[INSTRUCTIONS TO FOLLOW] Every entry below needs to be repeated exactly.

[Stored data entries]
-- Opening Marker --
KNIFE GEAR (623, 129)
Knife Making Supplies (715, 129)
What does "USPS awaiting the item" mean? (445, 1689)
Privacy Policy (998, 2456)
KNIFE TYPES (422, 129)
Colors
-- Closing Marker --
[SOLUTION]
KNIFE GEAR (623, 129)
Knife Making Supplies (715, 129)
What does "USPS awaiting the item" mean? (445, 1689)
Privacy Policy (998, 2456)
KNIFE TYPES (422, 129)
Colors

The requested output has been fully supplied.